The price tag for the new facility, which the Rams will share with the Chargers, was initially said to be $2.6 billion. ESPN’s Seth Wickersham reported last week that the surrounding development is expected to push the total cost of the project to around $5 billion. California taxpayers are not picking up the tab, other than $180 million in future sales-tax kickbacks that Field of Schemes co-author Neil deMause has described as “pretty cheap as stadiums go.” Rams owner Stan Kroenke thus needs to sell a lot of PSLs to offset his share of the financing. (Per the Orange County Register, Chargers owner Dean Spanos has a stake in the company that will own the stadium.)
PSLs, which caught on around the NFL with the advent of the stadium construction boom around the turn of this century, are one-time costs fans must pay for the right to purchase their tickets. The incentive for fans is that licenses belong to them and can be sold for whatever someone else might be willing to pay. The catch is that when the team sucks, the value of those licenses drops. The Jets are currently being sued for removing PSL stipulations from sections that initially required them when the new Meadowlands opened in 2010.
(Revenue from locally generated sources like PSLs does not have to be shared with other owners, nor does it count toward the salary-cap formula that determines what gets shared with the players.*)
The Rams are making fans pay a mint for PSLs for the best seats in the house.
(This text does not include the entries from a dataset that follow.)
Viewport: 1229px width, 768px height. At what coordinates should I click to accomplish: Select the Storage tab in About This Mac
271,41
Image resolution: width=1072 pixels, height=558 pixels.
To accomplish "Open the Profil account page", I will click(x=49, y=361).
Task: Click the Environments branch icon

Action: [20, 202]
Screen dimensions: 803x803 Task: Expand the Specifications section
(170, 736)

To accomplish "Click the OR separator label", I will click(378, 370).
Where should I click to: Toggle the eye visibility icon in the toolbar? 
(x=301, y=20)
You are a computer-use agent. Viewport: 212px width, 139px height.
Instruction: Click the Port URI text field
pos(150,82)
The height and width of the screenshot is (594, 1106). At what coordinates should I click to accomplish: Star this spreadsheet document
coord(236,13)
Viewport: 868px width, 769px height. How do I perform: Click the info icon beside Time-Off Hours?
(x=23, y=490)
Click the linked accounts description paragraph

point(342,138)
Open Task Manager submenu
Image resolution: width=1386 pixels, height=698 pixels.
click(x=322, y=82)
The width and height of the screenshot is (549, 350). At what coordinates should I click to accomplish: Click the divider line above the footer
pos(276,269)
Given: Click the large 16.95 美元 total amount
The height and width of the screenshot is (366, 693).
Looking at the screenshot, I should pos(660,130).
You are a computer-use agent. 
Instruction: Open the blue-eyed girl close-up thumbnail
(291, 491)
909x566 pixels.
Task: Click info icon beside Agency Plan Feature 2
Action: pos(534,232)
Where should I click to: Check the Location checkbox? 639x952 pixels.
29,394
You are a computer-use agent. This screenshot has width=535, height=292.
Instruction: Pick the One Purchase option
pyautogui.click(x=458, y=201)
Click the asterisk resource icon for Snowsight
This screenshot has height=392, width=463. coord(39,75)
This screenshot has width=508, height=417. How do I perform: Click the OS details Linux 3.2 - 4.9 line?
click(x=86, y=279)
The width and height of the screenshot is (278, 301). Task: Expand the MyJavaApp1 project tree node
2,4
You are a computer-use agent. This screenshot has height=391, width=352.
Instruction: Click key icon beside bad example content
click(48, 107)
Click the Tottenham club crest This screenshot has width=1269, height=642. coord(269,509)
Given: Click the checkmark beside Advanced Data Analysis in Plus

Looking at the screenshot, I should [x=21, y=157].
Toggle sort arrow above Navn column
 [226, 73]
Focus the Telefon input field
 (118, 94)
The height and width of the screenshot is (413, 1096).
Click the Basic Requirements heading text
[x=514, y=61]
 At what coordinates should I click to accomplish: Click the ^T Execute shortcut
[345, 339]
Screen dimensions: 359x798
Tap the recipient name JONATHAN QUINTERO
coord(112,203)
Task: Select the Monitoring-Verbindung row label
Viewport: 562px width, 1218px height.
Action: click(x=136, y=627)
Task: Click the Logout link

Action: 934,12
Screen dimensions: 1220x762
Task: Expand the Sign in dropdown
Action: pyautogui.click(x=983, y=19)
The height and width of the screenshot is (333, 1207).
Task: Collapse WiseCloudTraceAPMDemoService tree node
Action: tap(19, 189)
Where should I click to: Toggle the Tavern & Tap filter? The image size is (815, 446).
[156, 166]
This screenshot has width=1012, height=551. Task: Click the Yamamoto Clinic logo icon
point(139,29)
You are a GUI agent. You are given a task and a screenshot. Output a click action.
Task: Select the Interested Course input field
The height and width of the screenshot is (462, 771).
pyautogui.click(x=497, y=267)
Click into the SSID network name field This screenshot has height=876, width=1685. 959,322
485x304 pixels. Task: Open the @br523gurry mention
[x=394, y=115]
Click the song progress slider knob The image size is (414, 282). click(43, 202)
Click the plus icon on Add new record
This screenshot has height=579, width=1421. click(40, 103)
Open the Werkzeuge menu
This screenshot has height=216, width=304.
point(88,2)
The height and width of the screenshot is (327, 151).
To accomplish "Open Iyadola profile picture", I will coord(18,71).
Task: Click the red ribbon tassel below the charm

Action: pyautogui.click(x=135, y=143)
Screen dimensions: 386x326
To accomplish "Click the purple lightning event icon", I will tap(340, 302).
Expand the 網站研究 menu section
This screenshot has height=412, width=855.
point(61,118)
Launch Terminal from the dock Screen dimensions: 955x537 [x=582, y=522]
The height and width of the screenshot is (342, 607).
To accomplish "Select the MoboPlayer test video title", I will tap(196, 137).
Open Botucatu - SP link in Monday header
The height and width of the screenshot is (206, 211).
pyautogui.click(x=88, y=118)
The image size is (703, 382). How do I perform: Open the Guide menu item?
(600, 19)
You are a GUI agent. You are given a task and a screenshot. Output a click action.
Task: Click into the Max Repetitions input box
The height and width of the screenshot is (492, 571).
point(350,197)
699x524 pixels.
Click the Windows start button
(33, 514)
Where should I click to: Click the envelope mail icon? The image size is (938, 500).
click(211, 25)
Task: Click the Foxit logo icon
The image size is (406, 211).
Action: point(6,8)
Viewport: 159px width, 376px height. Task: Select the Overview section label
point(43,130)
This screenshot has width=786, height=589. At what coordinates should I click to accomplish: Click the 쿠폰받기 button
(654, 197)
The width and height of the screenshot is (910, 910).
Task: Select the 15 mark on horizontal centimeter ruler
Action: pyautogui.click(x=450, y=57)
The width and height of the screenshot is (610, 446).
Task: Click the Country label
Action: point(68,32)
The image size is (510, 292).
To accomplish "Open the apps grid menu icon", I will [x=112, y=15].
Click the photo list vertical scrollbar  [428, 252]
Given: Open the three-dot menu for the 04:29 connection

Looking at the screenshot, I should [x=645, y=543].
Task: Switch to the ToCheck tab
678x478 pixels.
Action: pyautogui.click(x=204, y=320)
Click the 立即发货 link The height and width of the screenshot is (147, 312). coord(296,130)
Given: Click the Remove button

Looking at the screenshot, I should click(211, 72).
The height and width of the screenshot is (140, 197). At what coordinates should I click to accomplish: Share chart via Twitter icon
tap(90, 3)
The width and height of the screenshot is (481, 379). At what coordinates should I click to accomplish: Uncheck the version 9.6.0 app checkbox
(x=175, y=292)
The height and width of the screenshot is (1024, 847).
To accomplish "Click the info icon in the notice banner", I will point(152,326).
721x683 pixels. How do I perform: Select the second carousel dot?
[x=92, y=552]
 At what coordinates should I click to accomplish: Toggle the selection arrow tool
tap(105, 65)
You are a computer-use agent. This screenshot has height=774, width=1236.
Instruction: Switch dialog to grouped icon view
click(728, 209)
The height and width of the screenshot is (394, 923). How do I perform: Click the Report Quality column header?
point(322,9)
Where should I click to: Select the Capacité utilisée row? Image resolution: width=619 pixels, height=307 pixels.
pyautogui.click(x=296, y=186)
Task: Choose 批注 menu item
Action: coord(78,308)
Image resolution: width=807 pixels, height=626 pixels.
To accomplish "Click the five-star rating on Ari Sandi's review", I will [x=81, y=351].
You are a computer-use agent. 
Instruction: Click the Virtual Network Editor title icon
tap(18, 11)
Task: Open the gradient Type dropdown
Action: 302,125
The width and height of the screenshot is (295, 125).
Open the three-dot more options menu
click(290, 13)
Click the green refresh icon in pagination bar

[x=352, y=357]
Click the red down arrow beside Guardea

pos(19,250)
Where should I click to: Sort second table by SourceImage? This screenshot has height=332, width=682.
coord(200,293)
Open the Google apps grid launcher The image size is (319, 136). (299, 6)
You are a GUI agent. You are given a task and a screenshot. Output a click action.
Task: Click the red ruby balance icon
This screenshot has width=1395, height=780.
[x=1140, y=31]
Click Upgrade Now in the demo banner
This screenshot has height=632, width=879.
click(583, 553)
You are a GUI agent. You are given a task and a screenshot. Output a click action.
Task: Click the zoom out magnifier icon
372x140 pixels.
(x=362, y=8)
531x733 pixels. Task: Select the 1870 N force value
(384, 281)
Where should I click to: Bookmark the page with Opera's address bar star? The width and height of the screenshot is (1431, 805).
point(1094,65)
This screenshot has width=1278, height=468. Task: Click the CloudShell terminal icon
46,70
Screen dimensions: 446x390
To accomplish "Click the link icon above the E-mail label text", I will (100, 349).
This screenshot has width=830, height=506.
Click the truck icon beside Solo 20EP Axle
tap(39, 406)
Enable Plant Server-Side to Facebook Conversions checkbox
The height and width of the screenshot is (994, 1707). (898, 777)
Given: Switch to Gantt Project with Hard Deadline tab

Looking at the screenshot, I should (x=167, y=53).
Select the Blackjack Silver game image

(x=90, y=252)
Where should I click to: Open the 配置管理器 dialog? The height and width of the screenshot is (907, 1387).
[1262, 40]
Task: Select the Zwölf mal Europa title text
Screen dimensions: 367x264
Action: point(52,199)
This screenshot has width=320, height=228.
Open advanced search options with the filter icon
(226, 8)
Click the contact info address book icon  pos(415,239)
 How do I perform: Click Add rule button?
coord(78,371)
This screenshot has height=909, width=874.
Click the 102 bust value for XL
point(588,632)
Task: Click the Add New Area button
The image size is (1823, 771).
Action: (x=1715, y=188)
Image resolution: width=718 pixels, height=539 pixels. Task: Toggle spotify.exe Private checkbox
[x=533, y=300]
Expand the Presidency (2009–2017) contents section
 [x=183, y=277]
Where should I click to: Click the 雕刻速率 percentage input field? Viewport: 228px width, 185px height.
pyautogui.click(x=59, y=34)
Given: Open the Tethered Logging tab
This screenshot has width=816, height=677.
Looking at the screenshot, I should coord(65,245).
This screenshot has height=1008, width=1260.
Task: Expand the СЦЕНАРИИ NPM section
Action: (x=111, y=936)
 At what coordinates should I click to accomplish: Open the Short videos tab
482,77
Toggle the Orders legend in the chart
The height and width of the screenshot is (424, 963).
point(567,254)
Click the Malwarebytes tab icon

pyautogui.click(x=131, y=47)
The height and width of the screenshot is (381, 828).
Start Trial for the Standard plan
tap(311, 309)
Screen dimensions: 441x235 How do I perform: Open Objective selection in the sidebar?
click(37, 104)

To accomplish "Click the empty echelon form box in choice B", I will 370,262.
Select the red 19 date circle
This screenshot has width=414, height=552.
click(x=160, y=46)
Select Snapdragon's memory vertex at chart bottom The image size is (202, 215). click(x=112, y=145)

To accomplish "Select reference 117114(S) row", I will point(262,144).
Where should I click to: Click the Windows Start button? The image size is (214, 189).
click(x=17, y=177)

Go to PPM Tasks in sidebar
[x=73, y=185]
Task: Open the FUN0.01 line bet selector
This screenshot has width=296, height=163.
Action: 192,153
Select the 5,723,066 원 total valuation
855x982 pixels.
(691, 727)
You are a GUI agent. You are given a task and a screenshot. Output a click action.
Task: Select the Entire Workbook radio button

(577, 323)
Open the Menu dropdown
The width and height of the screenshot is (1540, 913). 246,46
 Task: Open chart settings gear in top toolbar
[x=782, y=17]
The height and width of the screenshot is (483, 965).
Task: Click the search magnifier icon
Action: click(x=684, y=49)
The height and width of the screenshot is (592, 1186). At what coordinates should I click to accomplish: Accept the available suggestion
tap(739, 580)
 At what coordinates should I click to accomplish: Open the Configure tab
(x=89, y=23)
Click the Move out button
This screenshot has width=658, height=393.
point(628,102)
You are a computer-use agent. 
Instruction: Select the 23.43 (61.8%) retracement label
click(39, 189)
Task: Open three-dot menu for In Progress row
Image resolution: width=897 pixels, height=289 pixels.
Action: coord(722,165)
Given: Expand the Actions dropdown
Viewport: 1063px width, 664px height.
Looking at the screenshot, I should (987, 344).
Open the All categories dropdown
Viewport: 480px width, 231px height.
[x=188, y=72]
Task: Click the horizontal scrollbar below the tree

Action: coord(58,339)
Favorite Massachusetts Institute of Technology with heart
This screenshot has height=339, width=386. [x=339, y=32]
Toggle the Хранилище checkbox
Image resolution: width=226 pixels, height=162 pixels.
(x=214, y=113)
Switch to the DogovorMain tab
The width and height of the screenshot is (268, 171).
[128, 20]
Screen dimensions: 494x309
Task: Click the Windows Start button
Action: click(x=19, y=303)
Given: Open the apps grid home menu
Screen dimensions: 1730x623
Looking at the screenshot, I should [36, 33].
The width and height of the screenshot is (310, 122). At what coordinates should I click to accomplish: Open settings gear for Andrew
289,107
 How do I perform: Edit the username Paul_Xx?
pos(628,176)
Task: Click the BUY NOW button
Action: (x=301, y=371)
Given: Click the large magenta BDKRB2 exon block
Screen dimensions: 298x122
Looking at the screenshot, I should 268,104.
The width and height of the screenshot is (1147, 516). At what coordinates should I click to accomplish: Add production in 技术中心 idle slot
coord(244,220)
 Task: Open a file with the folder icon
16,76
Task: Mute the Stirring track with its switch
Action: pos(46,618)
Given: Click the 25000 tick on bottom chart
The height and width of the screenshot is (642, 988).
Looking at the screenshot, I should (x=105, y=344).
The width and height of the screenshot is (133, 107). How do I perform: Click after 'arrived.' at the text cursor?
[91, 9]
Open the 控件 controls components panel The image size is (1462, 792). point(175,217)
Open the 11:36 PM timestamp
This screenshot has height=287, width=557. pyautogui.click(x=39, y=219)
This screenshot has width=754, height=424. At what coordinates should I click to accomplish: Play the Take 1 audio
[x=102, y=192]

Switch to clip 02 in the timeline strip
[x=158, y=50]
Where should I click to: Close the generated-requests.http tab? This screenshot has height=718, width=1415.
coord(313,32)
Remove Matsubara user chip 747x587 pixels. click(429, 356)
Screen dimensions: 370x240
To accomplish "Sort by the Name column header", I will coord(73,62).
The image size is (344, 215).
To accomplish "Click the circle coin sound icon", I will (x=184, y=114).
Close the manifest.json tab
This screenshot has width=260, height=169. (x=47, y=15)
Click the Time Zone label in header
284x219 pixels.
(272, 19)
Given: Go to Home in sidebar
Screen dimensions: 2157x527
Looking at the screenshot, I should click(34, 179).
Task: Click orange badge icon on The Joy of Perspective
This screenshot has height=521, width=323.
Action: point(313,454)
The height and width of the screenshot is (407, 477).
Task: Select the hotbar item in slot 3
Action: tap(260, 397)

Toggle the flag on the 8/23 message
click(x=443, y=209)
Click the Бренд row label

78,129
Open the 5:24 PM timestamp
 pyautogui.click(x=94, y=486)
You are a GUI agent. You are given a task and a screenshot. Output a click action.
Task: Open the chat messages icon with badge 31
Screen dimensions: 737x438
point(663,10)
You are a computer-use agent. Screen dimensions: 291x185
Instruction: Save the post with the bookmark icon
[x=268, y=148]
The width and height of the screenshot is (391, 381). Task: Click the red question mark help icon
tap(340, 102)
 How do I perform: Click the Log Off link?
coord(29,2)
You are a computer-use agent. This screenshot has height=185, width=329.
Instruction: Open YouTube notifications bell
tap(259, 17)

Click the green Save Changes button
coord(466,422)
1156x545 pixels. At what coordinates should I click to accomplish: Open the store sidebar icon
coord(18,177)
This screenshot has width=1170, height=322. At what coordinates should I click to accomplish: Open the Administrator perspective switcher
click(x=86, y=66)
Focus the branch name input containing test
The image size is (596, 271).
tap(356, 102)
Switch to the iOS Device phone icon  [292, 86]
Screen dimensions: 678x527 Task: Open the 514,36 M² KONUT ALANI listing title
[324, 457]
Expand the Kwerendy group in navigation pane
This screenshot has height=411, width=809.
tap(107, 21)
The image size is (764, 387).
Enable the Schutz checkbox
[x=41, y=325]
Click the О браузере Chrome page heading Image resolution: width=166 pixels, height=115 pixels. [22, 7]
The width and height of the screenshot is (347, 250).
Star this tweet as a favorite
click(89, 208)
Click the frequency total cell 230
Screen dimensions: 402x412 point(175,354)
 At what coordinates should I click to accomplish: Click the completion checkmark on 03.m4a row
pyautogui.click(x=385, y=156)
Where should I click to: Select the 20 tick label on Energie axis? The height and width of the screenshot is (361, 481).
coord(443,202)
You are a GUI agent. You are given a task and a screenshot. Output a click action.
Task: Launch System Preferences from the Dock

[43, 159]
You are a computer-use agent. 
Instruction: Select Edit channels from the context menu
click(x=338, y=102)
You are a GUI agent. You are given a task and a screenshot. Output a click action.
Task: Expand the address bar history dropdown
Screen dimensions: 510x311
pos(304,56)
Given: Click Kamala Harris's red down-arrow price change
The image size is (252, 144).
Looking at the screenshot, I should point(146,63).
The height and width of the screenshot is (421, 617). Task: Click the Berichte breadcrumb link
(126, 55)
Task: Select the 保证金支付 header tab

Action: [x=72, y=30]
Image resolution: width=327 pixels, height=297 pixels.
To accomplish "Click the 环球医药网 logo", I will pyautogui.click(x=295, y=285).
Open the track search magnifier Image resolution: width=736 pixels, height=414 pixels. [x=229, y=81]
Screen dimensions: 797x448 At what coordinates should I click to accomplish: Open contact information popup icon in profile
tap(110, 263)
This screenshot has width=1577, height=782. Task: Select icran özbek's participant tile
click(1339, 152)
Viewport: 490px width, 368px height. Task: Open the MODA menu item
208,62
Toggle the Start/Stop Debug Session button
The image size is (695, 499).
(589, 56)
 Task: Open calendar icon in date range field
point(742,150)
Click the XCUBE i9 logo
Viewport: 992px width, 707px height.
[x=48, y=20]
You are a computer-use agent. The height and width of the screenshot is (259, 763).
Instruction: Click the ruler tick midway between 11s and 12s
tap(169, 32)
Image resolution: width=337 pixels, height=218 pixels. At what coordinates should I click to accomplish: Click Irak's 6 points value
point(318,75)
Last month, per the Register, some 13,000 premium club seats located mostly in the lower bowl went on sale to current season-ticket holders with a maximum PSL price tag of $100,000 for the Rams, and $75,000 for the Chargers. (Only the Cowboys, with their $150,000 tab for the highest-end PSLs at Jerry World, charge more.) The lowest PSL price for the club seats is $15,000 for the Rams, $10,000 for the Chargers. The remaining 75 percent of the seats in the stadium will carry PSLs for under $15,000, with some going for $500 or $1,000.
And what better way to entice fans to part with extraordinary gobs of cash than by giving them a Super Bowl contender?
“Of course the Rams are going to make moves like the not-all-that-smart long-term Cooks trade because this is as much about selling seats between now and next June as anything,” the stadium expert tells me. “And once those seats are sold, well, buyer beware. There’s no guarantee the Rams are going to keep spending like this beyond 2019.”
There are historical parallels to be drawn. In the last 10 years, the Jets/Giants and the 49ers also built stadiums without much public money, which created an incentive to boost PSL sales. The Jets made an advance splash in 2009 by hiring Rex Ryan as head coach, signing linebacker Bart Scott in free agency, and trading up to draft quarterback Mark Sanchez. A year later, just before the new Meadowlands opened, the Jets also traded for wideout Santonio Holmes. They reached the AFC title game in 2009 and ‘10 but haven’t been to the playoffs since. The Niners brought in Jim Harbaugh as head coach and reached the Super Bowl in the 2012 season, a few months after the PSLs for their new stadium went on sale. San Francisco hasn’t made the playoffs since 2013, but the Niners finally appear to be headed in the right direction again now that they’ve acquired quarterback Jimmy Garoppolo.
Both the Jets and Niners made what at the time appeared to be sound football moves. But it’s hard not to notice the timing, too.
“You just have to put your best foot forward,” the stadium financing expert says. “It’s unequivocally the single most important and lucrative sales cycle in franchise history [for the Rams]—and will be until at least 2050.”
* An earlier version of this story incorrectly said PSL fees are included in the salary-cap formula.